----- EXTRACTED ENTRIES -----

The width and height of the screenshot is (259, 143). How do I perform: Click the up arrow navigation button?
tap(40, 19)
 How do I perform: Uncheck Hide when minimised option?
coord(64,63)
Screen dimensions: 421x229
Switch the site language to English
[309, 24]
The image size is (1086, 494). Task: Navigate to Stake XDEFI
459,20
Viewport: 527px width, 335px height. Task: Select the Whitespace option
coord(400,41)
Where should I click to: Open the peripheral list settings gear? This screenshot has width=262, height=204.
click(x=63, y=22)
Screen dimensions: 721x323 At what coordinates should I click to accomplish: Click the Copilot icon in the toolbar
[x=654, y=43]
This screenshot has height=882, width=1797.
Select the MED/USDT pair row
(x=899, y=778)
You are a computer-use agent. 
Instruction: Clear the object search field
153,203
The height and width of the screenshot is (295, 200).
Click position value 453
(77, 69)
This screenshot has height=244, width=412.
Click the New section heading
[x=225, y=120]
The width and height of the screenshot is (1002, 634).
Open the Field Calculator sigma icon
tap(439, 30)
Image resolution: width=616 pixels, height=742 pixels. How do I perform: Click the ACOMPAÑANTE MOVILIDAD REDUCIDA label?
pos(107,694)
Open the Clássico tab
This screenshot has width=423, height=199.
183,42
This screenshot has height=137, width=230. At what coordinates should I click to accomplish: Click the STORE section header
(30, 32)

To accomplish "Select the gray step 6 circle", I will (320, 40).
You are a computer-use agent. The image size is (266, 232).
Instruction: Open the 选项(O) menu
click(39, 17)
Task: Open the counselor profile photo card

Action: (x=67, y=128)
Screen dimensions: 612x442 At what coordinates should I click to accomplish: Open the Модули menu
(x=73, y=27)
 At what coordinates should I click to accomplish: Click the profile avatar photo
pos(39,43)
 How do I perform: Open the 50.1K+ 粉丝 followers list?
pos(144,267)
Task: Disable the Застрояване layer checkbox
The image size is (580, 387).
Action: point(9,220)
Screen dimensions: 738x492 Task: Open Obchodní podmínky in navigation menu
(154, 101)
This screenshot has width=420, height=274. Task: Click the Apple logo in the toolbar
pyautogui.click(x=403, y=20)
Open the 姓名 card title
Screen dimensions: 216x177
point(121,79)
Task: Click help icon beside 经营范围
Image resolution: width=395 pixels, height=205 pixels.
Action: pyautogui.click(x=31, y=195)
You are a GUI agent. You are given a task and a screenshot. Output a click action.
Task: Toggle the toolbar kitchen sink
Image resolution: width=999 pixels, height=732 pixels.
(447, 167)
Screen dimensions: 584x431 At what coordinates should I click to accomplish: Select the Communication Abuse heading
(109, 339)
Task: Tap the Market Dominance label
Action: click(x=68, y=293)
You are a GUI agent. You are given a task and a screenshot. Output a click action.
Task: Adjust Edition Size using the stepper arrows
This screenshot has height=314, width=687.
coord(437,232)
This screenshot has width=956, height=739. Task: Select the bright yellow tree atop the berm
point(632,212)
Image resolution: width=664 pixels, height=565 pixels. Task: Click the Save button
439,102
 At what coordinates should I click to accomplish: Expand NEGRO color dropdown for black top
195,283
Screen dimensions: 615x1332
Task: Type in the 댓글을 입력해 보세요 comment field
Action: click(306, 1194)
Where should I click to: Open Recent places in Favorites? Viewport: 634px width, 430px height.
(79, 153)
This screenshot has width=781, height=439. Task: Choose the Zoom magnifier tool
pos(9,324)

-----

What is needed is a single figure, the number of lines in the entries above that contain "computer".

2